_Assignment A_
Answer these questions from the abstract on drain amylase after gastric cancer surgery:
(i) What is a sustained high level of D-AMY often assumed to be due to?
(ii) How many patients were consecutively enrolled?
(iii) In what month and year did enrollment start?
_Assignment B_
Repeat the abstract on drain amylase after gastric cancer surgery word for word, from "Starting in April" up to and including "patient management after gastrectomy.".
_Assignment C_
Pick up the abstract on drain amylase after gastric cancer surgery at the point where it stops, and keep writing.

_Text provided_
┏━━
Two-point measurement of amylase in drainage fluid predicts severe postoperative pancreatic fistula after gastric cancer surgery
Early identification of patients at risk of postoperative pancreatic fistula (POPF) allows appropriate management after gastrectomy. Although some reports have suggested a correlation between POPF and the concentration of amylase in drained abdominal fluid (D-AMY), this has not been proven to impact sufficiently on clinical decision-making. A sustained high level of D-AMY is often assumed to be due to unsatisfactory drainage or excessive pancreatic leakage. We assessed the clinical utility of measuring D-AMY on postoperative day (POD) 1 and POD3 for prediction of POPF.
Starting in April 2014, 801 patients who underwent radical gastrectomy with prophylactic drain placement were consecutively enrolled. We routinely measured D-AMY on POD1 and POD3, and compared the incidence of problematic POPF and clinical factors including D-AMY. We also attempted to clarify whether such two-point D-AMY measurement was clinically useful for patient management after gastrectomy.
┗━━
_Stored data_
┏━━
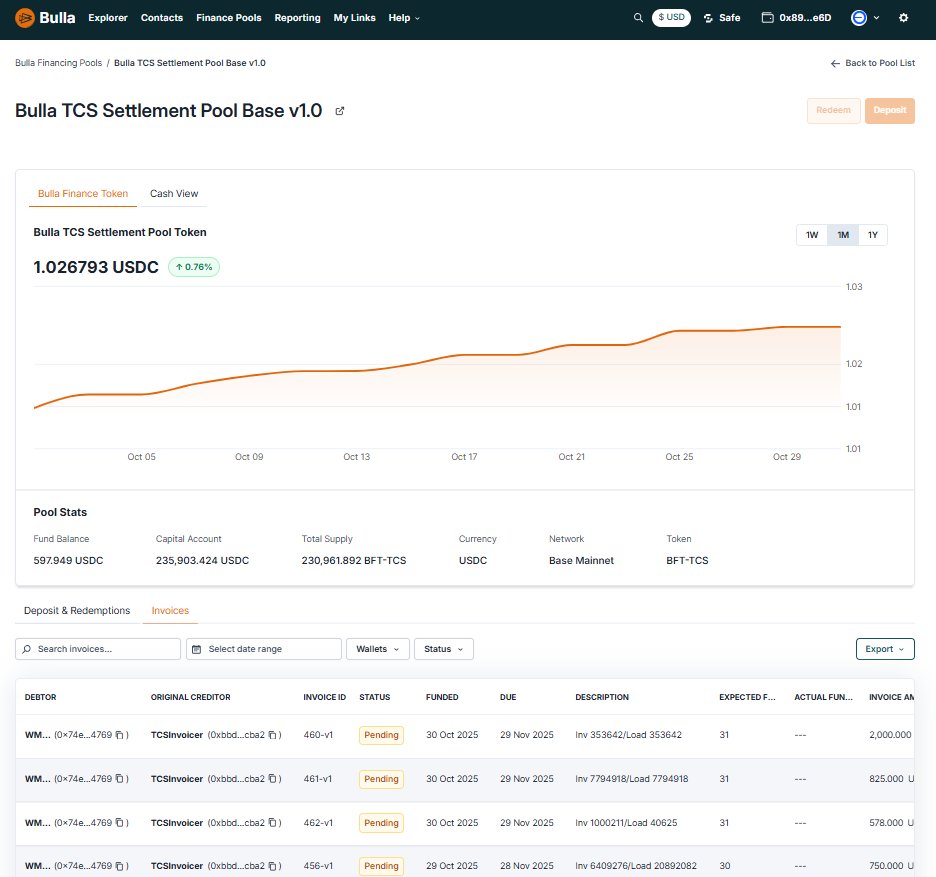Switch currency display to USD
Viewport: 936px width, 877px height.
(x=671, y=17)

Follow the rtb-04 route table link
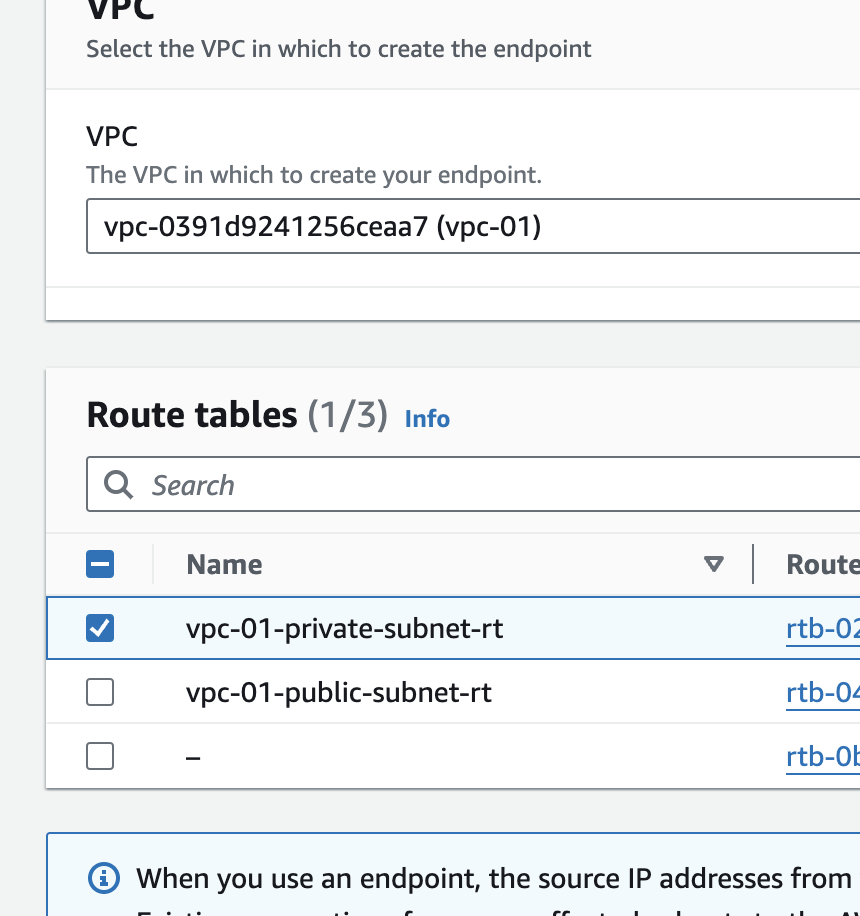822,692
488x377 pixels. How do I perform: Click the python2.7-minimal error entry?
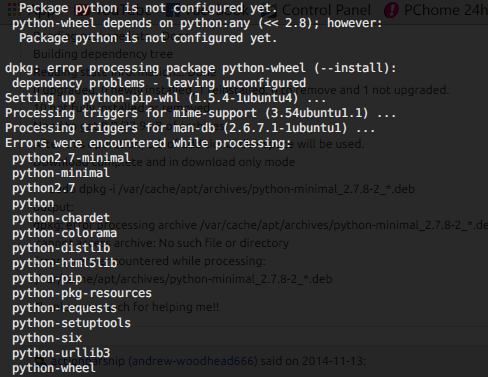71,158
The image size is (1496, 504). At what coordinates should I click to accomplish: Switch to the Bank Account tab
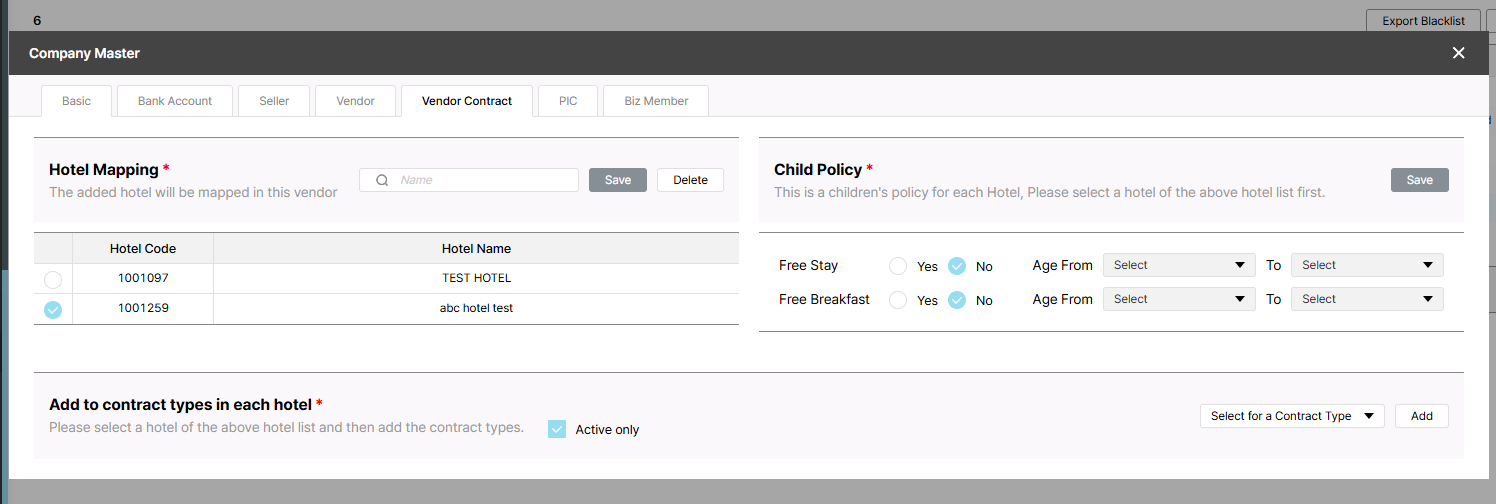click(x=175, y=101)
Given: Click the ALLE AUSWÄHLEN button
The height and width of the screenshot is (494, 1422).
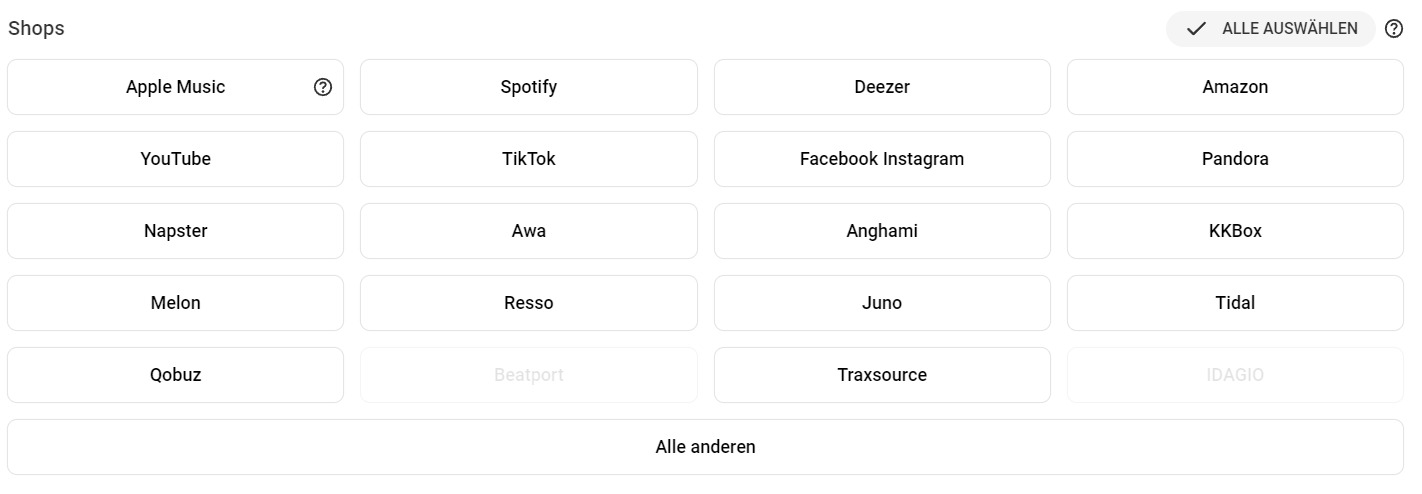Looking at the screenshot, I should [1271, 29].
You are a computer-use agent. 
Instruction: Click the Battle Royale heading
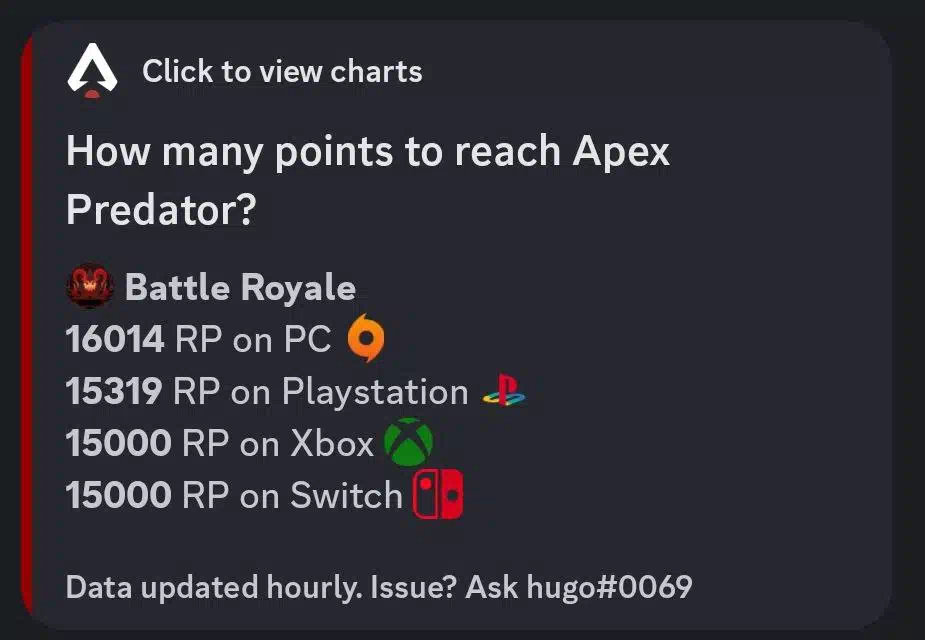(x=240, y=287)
┗━━
_Reply A_
(i) Unsatisfactory drainage or excessive pancreatic leakage.
(ii) 801.
(iii) April 2014.

_Reply B_
Starting in April 2014, 801 patients who underwent radical gastrectomy with prophylactic drain placement were consecutively enrolled. We routinely measured D-AMY on POD1 and POD3, and compared the incidence of problematic POPF and clinical factors including D-AMY. We also attempted to clarify whether such two-point D-AMY measurement was clinically useful for patient management after gastrectomy.

_Reply C_
Fifty-one of the patients (6.4%) developed Clavien–Dindo grade III or worse POPF. Using D-AMY cutoffs of 2218 IU/L on POD1 and 555 IU/L on POD3, the patients were successfully classified. The highest risk group, in which D-AMY was higher than the cut-off value on both POD1 and POD3, showed a significantly high rate of occurrence (33/105, 31.4%) and high positive likelihood ratio (6.74). Multivariate analysis showed that classification into this highest risk group was an independent risk factor for development of severe POPF (odds ratio 15.2, 95% CI 7.92–29.0).
Two-point measurement of D-AMY may be an efficient tool for achieving individualized management of POPF following radical gastrectomy.
KeywordsGastric cancer Gastrectomy Amylase Complication Pancreatic fistula
Compliance with ethical standards
Conflict of interest
The authors have no conflicts of interest to report.
All procedures followed were in accordance with the ethical standards of the institutional and national committees responsible for human experimentation, and with the 1964 and later versions of the Helsinki Declaration. Informed consent for inclusion in the study was obtained from all patients or their representatives.